Exence – Hystrionic

Exence – Hystrionic

Difficile non usare la parola “monotonia” nelle venti righe dedicate agli Exence e al loro album “Hystrionic”. Questo perché la band italiana punta le proprie carte quasi escusivamente sull’ostentazione di una tecnica ineccepibile, anziché tentare una via espressiva più ricercata, meno incline a un thrash metal già conosciuto, digerito, metabolizzato da tempo.

Dieci tracce che ci accompagnano in un’ora fortemente caratterizzata dalla voce assatanata di Massimiliano Pasciutto, il quale è affiancato da una band che, come dicevamo in apertura, sotto l’aspetto quantitativo non teme confronti: sezione ritmica al tritolo, con Francesco Brizzi alla batteria e Mirko Serra al basso; chitarra elettrica (spesso in primo piano) affidata a Federico Puleri, già con i Vision Divine.
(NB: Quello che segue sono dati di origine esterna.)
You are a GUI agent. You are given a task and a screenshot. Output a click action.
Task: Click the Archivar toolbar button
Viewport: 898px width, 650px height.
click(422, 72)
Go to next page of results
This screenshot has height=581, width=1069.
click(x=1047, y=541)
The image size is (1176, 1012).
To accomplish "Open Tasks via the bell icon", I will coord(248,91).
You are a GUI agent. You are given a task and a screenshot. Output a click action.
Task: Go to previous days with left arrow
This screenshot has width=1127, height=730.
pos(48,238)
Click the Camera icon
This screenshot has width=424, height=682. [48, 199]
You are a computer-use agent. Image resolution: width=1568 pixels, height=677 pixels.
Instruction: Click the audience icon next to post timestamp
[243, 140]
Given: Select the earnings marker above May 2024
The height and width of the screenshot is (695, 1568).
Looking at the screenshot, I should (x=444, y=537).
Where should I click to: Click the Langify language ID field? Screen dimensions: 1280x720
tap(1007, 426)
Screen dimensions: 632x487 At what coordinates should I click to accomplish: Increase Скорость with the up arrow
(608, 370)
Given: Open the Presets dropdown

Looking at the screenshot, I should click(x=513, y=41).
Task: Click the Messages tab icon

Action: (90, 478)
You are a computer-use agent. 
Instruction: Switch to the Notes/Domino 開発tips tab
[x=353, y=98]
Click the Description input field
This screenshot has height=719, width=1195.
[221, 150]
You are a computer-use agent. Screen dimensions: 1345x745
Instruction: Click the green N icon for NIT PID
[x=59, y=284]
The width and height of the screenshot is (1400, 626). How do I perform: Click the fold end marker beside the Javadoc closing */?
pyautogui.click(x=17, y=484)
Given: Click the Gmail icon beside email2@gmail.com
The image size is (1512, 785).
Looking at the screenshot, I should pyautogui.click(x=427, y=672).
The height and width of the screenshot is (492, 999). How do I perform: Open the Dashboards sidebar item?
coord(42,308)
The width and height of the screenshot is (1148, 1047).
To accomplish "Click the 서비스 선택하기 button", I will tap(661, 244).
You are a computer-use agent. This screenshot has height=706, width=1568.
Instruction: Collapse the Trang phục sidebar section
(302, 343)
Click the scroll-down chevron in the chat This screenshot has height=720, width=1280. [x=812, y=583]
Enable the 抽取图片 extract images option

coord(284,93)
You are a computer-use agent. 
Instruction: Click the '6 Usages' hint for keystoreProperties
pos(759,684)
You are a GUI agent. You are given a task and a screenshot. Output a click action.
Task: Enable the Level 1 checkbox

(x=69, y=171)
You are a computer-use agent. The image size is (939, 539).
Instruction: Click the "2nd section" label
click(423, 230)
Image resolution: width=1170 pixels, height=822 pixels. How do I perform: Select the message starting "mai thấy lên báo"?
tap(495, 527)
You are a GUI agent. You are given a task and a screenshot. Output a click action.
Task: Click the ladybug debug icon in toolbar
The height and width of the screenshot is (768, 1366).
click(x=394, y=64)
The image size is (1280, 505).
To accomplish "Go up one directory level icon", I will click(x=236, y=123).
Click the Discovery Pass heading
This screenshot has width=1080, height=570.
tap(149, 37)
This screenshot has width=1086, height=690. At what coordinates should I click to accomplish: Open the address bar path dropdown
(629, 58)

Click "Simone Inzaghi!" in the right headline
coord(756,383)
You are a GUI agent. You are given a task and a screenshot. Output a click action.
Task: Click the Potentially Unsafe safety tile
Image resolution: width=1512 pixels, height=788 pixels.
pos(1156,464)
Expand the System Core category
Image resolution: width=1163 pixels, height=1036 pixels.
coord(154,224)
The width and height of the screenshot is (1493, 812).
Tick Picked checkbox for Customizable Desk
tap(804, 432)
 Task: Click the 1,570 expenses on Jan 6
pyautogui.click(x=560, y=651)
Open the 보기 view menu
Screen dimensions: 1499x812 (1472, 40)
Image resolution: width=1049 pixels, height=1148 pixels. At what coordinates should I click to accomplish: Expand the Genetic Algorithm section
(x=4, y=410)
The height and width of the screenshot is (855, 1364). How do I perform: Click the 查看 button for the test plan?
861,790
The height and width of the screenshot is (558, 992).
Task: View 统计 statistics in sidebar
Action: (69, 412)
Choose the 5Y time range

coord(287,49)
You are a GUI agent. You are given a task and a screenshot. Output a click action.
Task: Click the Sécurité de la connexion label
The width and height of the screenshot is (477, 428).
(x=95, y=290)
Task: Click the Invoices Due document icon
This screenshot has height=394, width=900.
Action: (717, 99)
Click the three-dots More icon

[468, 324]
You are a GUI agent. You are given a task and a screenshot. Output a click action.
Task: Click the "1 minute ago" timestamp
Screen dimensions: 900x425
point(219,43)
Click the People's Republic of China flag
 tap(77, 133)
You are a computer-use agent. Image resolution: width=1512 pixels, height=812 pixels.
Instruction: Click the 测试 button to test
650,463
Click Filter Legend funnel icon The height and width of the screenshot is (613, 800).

Dall’apertura di “We Will Never” in poi è un susseguirsi di assolo, cambi di passo e progressioni strumentali tra le quali la voce di Pasciutto si fa spazio per colpire senza tregua. L’eccezione la troviamo a metà album con “In Loving Memory”, un brano tranquillo, sognante, che dà l’impressione di essere stato messo lì proprio per riprendere fiato e ricominciare a martellare.

Disco esclusivamentre rivolto agli irriducibili del genere, muscolare sotto ogni aspetto, anche se, va detto, spesso la potenza non basta per lasciare un segno che duri nel tempo.